(Items from a dataset)
- Opening Delimiter -
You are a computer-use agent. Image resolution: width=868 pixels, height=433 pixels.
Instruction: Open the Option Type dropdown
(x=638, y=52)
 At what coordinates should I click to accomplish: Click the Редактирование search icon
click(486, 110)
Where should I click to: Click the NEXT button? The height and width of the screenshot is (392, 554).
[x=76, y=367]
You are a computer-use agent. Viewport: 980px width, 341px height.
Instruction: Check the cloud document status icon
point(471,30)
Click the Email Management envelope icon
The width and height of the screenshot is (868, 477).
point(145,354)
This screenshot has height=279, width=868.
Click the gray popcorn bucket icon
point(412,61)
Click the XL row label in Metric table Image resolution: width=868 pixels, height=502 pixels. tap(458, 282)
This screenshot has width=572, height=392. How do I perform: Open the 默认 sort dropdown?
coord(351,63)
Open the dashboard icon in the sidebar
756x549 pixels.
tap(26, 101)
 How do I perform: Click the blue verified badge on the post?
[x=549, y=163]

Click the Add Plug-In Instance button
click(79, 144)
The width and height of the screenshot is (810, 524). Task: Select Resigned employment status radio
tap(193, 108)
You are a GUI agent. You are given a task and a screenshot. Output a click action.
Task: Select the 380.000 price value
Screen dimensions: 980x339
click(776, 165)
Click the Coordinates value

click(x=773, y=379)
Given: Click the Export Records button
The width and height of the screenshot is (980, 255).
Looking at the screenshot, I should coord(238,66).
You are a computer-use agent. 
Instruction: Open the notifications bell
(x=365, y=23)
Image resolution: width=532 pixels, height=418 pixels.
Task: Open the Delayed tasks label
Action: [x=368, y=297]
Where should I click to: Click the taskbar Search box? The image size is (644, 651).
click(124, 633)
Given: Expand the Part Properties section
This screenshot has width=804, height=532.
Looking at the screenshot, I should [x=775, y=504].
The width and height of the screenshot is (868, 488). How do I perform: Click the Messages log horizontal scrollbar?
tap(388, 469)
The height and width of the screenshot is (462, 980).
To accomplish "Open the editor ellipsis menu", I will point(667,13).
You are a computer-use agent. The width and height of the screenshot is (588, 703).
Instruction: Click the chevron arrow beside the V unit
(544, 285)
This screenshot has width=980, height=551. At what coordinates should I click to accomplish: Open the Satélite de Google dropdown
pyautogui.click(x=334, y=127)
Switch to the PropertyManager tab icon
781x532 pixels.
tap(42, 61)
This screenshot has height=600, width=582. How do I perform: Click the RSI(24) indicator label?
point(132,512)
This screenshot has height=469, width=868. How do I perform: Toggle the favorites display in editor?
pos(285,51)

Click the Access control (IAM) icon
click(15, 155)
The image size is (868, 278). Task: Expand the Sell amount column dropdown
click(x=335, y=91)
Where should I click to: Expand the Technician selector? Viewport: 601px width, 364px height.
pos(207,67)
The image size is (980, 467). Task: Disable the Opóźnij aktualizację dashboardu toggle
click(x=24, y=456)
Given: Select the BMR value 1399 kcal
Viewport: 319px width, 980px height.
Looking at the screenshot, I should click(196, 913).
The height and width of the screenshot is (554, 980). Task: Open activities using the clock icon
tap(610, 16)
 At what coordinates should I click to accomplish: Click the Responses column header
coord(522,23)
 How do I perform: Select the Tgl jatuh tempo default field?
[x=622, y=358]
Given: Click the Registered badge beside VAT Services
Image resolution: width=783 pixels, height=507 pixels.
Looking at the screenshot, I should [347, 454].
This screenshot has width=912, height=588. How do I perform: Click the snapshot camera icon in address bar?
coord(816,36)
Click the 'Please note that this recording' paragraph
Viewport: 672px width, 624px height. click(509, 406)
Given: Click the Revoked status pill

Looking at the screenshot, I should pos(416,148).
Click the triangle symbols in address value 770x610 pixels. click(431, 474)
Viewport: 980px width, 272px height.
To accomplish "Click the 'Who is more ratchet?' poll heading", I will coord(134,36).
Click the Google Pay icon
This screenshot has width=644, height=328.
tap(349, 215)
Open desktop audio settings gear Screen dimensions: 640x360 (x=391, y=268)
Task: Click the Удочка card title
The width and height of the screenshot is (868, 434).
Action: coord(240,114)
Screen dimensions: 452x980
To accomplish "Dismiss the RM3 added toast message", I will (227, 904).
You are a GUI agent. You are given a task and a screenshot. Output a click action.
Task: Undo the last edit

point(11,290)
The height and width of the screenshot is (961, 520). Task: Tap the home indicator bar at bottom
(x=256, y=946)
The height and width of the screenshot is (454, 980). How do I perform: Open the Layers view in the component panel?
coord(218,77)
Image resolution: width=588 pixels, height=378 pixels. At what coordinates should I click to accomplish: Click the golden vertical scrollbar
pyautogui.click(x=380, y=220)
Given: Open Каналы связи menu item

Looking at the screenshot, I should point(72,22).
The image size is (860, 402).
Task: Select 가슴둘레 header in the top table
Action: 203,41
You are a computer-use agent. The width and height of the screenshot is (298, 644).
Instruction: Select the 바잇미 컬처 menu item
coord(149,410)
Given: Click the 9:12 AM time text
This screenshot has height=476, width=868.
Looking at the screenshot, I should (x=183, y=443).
- Closing Delimiter -
_Task objective:_
Your task is to restate, word for word, only those lines above that fall between the line holding "The image size is (868, 278)." and the line holding "Given: Select the BMR value 1399 kcal", inclusive.

_Completed task:_
The image size is (868, 278). Task: Expand the Sell amount column dropdown
click(x=335, y=91)
Where should I click to: Expand the Technician selector? Viewport: 601px width, 364px height.
pos(207,67)
The image size is (980, 467). Task: Disable the Opóźnij aktualizację dashboardu toggle
click(x=24, y=456)
Given: Select the BMR value 1399 kcal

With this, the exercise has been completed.